While we can recommend the first and second way without hesitation, we (still) advise you to be careful with RoboAdvisors. Computer programs are a huge help in almost all situations in life - even when investing. But the current inclination of the financial sector to attract as many private investors as possible with its RoboAdvisors customers to capture is worrying.

Our advice is: combine options 1 and 2. For example, you can split the money and invest some in individual stocks on your own and part in Funds or ETFs invest. It will be exciting to see which ones Strategy has brought the better result after ten years.

10 steps: invest 10000 Euro correctly

  1. Prepare yourself from the start against commission-dependent intermediaries and advisors, for whom you represent an attractive target with your 10 000 Euro. After all, anyone who wants to give you an allegedly lucrative investment primarily has your own commissions in mind, and there are also many fraudsters on the market.
  2. First you put all money in a call money account. Depending on the general interest rate level, you should pay attention to high interest rates and a sufficiently good deposit guarantee.
  3. Without stock market investments, you cannot create an investment that even beats the inflation rate in the long run. However, they are not exposed to the ups and downs of the stock exchanges without protection, but have several options to minimize the risk.

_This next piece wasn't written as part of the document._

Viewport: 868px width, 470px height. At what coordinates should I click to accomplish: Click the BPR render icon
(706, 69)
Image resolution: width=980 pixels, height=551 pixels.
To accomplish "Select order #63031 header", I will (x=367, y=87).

  4. You decide how much money you need as an emergency reserve for unforeseen expenses (repairs, electricity, gas or additional payments etc.). As a rule of thumb, two to three monthly salaries apply here. You leave this money in the overnight deposit account. You invest the rest at once or little by little in listed securities. For this you need a securities account and knowledge of how to buy these securities
  5. Investment funds, ETFs and / or stocks are particularly suitable. If you are particularly concerned about crisis preparedness and asset protection, then it is also advisable to buy gold and silver with a maximum deposit share of 10 percent
  6. You are concerned about your investment horizon, i.e. the expected duration of your investment. How long can you let the difference between the emergency reserve and the target amount of 10 000 Euro work for you? If that is a maximum of five years, it is best to invest all or all of the money (except the emergency reserve) in an actively managed mixed fund. If, on the other hand, it is more than five and ideally even more than ten years, then it is best to buy a combination of mixed funds and shares, share funds or share ETFs. The exact distribution of the money depends on your risk appetite.

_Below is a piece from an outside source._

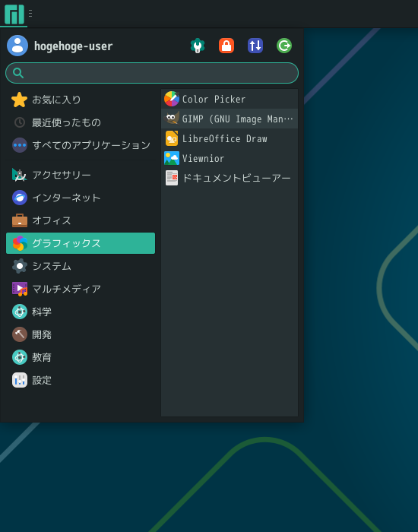Select the アクセサリー category
This screenshot has height=532, width=418.
click(81, 175)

  7. For the proportion that you would like to invest in stocks, equity funds or equity ETFs, rate your stock market experience. If you have no experience with stock market investments, ETFs are your first choice. If, on the other hand, you already have some experience and knowledge, then individual shares are also suitable for you.
  8. Think about whether you would rather invest the amount in question once or gradually instead with a savings plan that is not only available for funds and ETFs, but also for stocks. You should only risk a one-off investment if you are familiar with the stock market and dare to find a good starting point. Otherwise, set up a fund, ETF or stock savings plan, in which you always invest the same monthly rates. In about three years, all your money minus the emergency reserve should be invested in these securities.
  9. Check whether your investment amount of 10 000 Euro cannot be increased from sources that you do not have to finance yourself. An uncomplicated and widely available option are asset-based benefits (VL) from the employer, which can bring up to 480 euros per year. In addition, there is often the employee savings allowance of up to 80 euros per year. VL and employee savings allowance ideally increase your savings by more than 5 percent per year, so it is worthwhile to take advantage of this opportunity.
  10. Use all the savings options that are available. Whether taxes or transaction fees - every euro saved is one euro more on your credit side. Also consider the taxes. The Treasury demands its share in every investment. But there are a number of legal options that you should use to reduce taxes.